Derrière ce discours hors du temps, hors courant (ce n’est rien de le dire) et si tristement banal se cache un songwriter qui n’a rien perdu de sa délicatesse mais qui l’ignore, tout simplement. Ce qui ne l’a pas empêché d’enregistrer ce disque cathartique et surtout de le mettre sur la place publique. Il faut donc saluer le courage de se livrer de la sorte, car la tristesse amoureuse est souvent à l’origine de disques inconsistants (la liste serait bien trop longue) aussi bien qu’éblouissants (le dernier en date ? For Emma, For Ever de Bon Iver). Surtout, cette option discographique est facilement l’objet de railleries de la part de rats d’égouts qui oublient que ce sont ces disques précisément, s’ils sont réussis, qui traversent le temps sans ployer. De quoi parlent 90% des chansons des Beatles ?
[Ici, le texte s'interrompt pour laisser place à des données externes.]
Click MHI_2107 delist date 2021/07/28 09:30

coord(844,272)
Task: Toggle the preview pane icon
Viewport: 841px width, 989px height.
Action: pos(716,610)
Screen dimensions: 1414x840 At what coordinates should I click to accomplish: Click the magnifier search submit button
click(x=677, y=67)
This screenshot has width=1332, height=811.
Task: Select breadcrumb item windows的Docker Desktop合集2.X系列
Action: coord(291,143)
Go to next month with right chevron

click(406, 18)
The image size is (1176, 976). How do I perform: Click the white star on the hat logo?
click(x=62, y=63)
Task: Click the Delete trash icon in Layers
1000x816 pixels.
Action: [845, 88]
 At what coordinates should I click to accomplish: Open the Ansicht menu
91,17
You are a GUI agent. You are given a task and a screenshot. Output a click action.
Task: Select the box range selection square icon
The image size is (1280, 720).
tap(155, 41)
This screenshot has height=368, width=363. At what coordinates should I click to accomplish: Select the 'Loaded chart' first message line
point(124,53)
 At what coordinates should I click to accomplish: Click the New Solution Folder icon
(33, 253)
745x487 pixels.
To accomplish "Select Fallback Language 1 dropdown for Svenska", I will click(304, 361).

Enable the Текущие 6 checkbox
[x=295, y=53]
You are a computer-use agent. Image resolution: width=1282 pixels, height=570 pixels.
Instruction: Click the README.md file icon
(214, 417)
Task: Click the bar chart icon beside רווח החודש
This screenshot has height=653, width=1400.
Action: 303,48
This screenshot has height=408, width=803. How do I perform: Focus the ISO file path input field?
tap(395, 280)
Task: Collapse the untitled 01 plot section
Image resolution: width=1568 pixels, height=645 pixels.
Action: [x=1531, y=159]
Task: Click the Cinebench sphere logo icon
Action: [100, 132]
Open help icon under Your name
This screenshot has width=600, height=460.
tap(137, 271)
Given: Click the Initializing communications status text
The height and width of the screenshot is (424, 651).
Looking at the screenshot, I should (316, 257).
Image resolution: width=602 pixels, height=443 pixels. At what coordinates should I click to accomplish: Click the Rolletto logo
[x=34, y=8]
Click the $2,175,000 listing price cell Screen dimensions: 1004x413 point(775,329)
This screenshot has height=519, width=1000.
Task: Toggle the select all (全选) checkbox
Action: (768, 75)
Et l’association avec ses amis d’antan n’a rien perdu de sa superbe. Le trio tisse avec toujours autant de précision et de légèreté des étoffes légères et toujours aussi raffinées. Pour autant, difficile d’imaginer que ce disque dépassera le cadre de quelques anciens admirateurs à la mémoire longue tant cette fragilité peut parfois passer pour de la faiblesse, d’autant que si la plume n’a pas changé, elle n’a pas non plus progressé. Il faudra peut être du temps avant d’arriver à un album aussi majeur que l’était Almost Here à son époque, un disque qui cacherait au moins un hit, un tube, un gimmick, bref, une clé. Andy Yorke a les capacités pour agréger un public disparate mais fidèle, en parfait contrepoids de l’assommant Tom McRae. Espérons que le temps jouera en sa faveur cette fois, et qu’il saura le mettre à profit pour peaufiner et ciseler ses compositions.